Em dezembro de 2016, os litígios tributários nas 35 maiores empresas do país equivaliam a 43% do Patrimônio Líquido (PL) e a 31% da Receita Bruta (RB) desse conjunto. Já as disputas trabalhistas correspondiam a 7% do PL e 5% da RB. Trata-se de um volume relevante, embora leve em consideração apenas o que as companhias indicam como perdas prováveis – que são registradas como despesas porque a chance de ganhar a causa é quase nula – e perdas possíveis, ou seja, aqueles processos onde a chance de vitória é remota e, por isso, são obrigatoriamente citados nas notas explicativas. 

Quem fez a conta foi o tributarista Paulo Pêgas, que conferiu – balanço por balanço – o volume de litígios tributários e trabalhistas nas maiores empresas do Brasil. A situação reflete o que Pêgas chama de “manicômio tributário”. Diz isso porque considera que a cobrança de impostos e contribuições no Brasil não requer apenas uma reforma tributária, mas um novo modelo, pois o atual se esgotou, perdeu o sentido e não se sustenta institucionalmente.

Há muitas distorções no modelo que, entre outras coisas, desagrega o imposto de valor adicionado (IVA) em tributos municipais (ISS, sobre serviços), estaduais (ICMS, sobre circulação de mercadorias e serviços) e federais (IPI, sobre indústria). Além disso, os sistemas são falhos, principalmente para reconhecer compensações. Isso explica, em boa medida, a alta litigiosidade na área tributária. 

O levantamento realizado por Pêgas pode sugerir ainda que o não pagamento de impostos e contribuições é uma forma que algumas companhias usam para se financiar. Chama atenção o fato de que o volume efetivamente provisionado represente pouco mais de 5% do montante registrado nas notas. Em alguns casos, a empresa não chega provisionar nem 1%. 

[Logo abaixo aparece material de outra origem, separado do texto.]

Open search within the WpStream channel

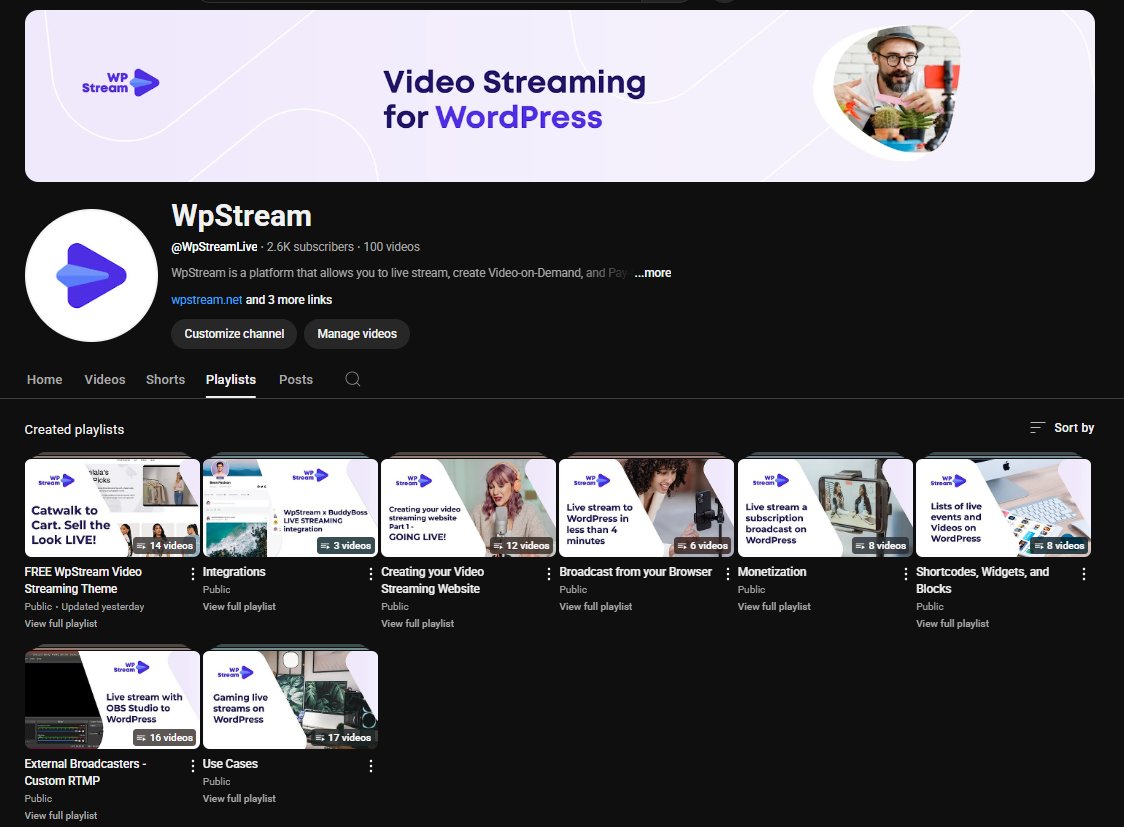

 Os especialistas da área garantem, porém, que a situação reflete mais a complexidade do sistema tributário do que a má fé das empresas. Para o advogado tributarista José Andrés, do Chediak Advogados, a conta pode ser muito maior e, com certeza, essa não é a realidade em outros países, embora não exista um indicador comparativo. Isso porque, antes da via litigiosa, é mais comum o recurso administrativo, etapa em que não há exigência de depósito judicial e que não aparece nos balanços. 

Andrés garante que esse cenário, com tantas incertezas, não é bom negócio nem mesmo para os advogados que ganham sobre as causas.  Segundo ele, melhor seria dar um parecer, uma recomendação ao cliente, com a certeza de que aquele é o entendimento da Receita Federal e das instâncias estaduais.